Selina Meyer is heading back to the West Wing — only this time, as a scorned ex-president.
In this sixth season of HBO’s Veep (Sundays, 10:30 ET/PT), “you’ll see her in an office, and you will in fact see her in the White House,” says Julia Louis-Dreyfus, who plays her. “Not as president, needless to say, but she will be making a visit or two to that building.”
When Veep returned April 16, the incorrigible Selina was floundering a year after a knotty election tie ousted her from the Oval Office. With her team largely dispersed — save for her bedeviled bagman Gary (Tony Hale) — Selina now calls a cruddy office in the Bronx home base, where she manages her charitable Meyer Fund for Adult Literacy (and AIDS) with her financially endowed daughter Catherine (Sarah Sutherland) and ex-body double Marjorie (Clea DuVall), now Catherine’s wife.
When her idea to run for president again is shot down by family members and advisers, Selina becomes feverishly obsessed with what’s next.

» **SUPPLIED ENTRIES**:
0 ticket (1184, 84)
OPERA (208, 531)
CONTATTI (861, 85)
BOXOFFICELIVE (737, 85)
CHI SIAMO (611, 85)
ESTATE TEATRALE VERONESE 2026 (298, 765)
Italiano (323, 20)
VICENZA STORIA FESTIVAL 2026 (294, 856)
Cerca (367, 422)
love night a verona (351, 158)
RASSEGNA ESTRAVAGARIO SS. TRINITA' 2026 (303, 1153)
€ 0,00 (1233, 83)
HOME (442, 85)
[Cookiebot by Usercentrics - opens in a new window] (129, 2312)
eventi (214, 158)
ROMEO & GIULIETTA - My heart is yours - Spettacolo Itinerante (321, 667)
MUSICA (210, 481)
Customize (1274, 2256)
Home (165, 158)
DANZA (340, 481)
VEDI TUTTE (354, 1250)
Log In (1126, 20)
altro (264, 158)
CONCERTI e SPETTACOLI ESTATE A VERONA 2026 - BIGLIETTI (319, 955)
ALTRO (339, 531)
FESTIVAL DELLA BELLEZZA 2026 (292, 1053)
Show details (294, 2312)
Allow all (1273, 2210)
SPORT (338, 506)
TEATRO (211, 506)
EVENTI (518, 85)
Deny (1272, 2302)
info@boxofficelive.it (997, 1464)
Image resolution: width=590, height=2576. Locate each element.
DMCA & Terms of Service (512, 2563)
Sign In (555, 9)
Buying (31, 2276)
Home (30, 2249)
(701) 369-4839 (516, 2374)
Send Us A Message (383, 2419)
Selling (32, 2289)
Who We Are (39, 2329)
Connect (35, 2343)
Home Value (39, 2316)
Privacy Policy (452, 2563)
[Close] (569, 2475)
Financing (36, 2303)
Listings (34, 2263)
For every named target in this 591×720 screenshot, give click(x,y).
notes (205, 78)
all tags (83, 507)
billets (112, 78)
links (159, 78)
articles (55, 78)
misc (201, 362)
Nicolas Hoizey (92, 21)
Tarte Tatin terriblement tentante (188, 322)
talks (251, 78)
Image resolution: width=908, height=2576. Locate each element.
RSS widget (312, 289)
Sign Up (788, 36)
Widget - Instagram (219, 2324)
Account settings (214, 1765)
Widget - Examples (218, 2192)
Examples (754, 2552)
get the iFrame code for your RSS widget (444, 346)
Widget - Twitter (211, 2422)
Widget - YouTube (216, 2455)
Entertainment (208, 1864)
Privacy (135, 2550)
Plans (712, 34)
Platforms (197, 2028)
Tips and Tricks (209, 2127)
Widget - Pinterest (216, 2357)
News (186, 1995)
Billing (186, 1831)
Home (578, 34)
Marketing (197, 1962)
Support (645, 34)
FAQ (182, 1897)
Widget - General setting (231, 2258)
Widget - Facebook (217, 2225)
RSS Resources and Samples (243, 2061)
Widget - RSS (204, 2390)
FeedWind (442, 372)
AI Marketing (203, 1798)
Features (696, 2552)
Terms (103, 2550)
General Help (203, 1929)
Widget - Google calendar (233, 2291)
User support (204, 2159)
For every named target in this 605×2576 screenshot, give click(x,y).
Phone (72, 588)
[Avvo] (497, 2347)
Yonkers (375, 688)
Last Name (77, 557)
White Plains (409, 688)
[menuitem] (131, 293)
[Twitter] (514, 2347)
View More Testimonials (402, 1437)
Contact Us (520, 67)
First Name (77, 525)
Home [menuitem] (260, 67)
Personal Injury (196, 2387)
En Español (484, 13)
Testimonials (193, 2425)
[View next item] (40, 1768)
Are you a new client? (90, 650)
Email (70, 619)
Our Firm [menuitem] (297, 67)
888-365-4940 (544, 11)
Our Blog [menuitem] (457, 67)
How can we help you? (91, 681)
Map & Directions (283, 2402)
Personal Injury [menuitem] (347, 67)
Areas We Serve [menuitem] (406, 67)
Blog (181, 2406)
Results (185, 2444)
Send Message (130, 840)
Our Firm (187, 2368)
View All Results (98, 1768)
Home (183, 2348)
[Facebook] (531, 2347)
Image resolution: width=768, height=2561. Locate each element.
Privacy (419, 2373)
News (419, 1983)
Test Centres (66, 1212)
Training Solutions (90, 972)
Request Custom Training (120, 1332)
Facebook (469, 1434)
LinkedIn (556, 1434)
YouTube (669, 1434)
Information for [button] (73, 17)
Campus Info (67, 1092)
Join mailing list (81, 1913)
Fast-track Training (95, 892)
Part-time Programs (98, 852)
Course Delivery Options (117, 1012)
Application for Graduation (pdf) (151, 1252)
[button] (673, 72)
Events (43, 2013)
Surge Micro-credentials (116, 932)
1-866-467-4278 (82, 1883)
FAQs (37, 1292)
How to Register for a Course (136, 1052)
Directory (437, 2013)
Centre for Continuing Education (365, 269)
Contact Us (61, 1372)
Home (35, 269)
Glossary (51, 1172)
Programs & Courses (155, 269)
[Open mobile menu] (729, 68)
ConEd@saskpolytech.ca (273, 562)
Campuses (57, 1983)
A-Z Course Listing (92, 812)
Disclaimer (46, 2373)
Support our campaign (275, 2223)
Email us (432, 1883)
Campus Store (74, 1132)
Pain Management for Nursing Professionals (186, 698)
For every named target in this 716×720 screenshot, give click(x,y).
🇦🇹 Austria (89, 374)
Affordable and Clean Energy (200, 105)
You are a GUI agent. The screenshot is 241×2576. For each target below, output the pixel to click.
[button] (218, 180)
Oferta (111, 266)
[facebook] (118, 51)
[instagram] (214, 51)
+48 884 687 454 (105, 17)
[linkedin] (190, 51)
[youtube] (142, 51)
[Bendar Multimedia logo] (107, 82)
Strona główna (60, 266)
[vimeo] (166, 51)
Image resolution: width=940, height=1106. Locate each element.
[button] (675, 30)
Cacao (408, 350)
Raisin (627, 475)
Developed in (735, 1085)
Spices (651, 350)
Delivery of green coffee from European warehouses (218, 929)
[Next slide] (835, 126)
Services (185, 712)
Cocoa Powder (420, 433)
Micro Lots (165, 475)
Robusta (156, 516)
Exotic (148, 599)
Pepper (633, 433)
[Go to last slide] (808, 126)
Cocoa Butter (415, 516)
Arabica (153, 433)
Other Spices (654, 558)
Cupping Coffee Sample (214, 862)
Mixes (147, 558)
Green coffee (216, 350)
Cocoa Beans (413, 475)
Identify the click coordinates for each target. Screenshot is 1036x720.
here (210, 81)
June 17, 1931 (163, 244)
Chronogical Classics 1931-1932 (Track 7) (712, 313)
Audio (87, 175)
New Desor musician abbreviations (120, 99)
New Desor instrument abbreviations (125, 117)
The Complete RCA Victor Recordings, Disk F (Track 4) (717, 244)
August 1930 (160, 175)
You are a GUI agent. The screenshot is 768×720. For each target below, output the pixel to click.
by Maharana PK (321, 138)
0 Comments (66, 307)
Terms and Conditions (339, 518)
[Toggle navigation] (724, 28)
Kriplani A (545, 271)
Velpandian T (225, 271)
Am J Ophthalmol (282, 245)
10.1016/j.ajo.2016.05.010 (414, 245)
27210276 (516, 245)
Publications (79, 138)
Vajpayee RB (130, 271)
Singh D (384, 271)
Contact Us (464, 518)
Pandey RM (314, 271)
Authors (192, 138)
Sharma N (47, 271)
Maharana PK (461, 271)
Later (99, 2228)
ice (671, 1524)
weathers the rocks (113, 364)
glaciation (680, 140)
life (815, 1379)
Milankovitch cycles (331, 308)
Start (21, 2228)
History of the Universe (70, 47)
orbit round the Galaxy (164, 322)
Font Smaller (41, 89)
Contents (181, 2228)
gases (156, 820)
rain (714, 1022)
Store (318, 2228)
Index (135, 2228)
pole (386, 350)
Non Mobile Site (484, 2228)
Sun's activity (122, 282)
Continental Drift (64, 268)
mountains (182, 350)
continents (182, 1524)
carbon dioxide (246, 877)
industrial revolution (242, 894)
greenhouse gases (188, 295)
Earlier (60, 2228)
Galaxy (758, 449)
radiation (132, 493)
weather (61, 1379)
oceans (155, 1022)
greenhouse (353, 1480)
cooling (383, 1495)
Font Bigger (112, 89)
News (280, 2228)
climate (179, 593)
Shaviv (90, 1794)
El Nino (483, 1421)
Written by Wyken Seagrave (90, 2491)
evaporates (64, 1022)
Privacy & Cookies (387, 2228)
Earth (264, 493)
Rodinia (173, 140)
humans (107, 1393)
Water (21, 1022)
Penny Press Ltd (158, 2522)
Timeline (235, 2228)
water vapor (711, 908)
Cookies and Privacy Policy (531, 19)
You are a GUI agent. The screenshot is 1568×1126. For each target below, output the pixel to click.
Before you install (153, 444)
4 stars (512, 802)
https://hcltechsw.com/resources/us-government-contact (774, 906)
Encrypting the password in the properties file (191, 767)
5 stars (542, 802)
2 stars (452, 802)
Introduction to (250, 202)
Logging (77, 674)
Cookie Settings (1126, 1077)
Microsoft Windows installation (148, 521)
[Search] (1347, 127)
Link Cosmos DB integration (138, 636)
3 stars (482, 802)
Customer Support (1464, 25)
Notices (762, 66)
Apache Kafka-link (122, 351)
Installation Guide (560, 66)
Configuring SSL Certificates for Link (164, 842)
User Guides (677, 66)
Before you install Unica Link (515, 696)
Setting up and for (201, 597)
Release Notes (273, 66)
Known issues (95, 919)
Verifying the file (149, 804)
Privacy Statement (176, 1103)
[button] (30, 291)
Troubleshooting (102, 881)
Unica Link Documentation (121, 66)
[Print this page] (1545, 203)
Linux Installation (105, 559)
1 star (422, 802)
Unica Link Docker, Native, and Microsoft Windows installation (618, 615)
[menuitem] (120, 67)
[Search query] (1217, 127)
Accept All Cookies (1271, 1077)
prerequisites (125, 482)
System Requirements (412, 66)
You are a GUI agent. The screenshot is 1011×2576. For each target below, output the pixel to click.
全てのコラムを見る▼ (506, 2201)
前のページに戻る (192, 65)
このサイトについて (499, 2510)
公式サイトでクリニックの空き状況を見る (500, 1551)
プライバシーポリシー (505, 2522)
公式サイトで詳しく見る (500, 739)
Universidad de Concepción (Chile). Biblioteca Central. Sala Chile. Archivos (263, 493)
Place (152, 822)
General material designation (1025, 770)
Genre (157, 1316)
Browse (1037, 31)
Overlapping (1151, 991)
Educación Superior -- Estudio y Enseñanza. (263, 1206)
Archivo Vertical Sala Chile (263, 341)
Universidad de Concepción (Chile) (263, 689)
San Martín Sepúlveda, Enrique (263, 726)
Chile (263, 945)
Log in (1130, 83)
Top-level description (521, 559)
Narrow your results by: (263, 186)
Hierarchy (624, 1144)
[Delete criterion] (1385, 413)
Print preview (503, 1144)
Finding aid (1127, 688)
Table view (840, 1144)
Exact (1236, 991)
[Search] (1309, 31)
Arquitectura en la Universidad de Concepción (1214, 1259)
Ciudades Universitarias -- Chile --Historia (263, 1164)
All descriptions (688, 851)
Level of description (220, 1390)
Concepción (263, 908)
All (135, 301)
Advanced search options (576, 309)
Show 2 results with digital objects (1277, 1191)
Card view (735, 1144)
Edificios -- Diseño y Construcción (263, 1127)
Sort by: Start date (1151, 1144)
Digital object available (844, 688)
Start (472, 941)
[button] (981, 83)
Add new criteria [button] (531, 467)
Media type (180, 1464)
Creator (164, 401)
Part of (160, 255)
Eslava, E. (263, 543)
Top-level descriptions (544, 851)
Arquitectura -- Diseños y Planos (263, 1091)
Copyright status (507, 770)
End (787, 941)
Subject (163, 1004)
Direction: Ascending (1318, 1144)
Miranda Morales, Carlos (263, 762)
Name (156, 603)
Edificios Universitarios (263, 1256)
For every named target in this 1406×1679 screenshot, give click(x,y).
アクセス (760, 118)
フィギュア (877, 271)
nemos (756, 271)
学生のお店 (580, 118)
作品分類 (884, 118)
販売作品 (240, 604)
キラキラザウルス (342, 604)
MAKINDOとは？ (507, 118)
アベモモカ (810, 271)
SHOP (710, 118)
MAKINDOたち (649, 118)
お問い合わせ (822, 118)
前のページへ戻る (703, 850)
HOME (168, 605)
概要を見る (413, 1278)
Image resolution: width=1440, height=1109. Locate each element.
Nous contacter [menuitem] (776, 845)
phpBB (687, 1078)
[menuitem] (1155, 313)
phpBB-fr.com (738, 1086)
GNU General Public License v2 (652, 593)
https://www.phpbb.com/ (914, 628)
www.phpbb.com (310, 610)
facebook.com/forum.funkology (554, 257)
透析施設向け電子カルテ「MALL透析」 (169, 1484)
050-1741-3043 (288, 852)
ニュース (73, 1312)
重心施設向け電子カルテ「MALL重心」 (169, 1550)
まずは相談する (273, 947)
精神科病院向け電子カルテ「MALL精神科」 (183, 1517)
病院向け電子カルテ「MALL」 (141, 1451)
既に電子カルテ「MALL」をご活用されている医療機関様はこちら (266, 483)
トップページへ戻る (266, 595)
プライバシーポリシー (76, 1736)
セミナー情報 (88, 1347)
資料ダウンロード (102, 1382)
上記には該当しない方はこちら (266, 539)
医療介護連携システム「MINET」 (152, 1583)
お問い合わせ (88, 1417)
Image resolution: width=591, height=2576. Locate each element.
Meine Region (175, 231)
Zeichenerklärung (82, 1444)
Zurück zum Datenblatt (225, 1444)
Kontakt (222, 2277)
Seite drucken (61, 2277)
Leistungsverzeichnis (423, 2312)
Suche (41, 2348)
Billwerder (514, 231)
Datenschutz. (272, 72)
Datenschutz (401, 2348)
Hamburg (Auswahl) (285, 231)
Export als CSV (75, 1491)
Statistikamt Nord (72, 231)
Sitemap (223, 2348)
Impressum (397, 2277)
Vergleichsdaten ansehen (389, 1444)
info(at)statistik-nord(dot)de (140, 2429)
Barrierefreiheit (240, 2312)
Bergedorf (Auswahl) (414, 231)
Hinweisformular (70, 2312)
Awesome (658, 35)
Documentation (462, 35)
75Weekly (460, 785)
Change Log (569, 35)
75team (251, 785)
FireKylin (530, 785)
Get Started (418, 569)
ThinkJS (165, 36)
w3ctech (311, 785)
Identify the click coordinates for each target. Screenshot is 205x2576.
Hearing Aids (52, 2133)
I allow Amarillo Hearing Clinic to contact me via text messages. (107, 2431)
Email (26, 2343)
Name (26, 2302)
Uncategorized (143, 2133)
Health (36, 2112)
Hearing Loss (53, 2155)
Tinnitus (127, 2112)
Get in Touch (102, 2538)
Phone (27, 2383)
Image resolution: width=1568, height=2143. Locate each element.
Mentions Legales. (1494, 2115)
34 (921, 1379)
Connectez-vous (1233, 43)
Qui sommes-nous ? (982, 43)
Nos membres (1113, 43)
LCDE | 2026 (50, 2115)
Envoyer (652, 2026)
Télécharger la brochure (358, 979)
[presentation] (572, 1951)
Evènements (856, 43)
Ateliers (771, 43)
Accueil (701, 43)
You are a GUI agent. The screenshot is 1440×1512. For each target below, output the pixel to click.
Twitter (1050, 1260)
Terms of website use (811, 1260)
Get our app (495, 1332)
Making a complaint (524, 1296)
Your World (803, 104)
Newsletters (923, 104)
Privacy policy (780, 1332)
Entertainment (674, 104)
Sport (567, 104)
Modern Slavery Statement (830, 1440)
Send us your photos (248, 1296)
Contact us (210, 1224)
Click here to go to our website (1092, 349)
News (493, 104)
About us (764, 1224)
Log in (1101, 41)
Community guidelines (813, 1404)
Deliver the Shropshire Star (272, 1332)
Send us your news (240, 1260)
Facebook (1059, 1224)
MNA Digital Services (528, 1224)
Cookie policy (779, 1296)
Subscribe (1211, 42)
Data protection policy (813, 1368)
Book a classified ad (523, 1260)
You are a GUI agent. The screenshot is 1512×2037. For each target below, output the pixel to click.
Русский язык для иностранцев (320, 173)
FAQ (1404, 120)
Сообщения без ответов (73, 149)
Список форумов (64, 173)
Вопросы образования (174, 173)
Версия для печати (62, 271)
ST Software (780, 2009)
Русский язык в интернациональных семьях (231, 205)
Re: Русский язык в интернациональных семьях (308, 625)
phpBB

» **GIVEN INSTRUCTION**:
Copy the stretch of the Veep article from "In this sixth" through "with what’s next." word for word.

» **SOLUTION TO THIS PROBLEM**:
In this sixth season of HBO’s Veep (Sundays, 10:30 ET/PT), “you’ll see her in an office, and you will in fact see her in the White House,” says Julia Louis-Dreyfus, who plays her. “Not as president, needless to say, but she will be making a visit or two to that building.”
When Veep returned April 16, the incorrigible Selina was floundering a year after a knotty election tie ousted her from the Oval Office. With her team largely dispersed — save for her bedeviled bagman Gary (Tony Hale) — Selina now calls a cruddy office in the Bronx home base, where she manages her charitable Meyer Fund for Adult Literacy (and AIDS) with her financially endowed daughter Catherine (Sarah Sutherland) and ex-body double Marjorie (Clea DuVall), now Catherine’s wife.
When her idea to run for president again is shot down by family members and advisers, Selina becomes feverishly obsessed with what’s next.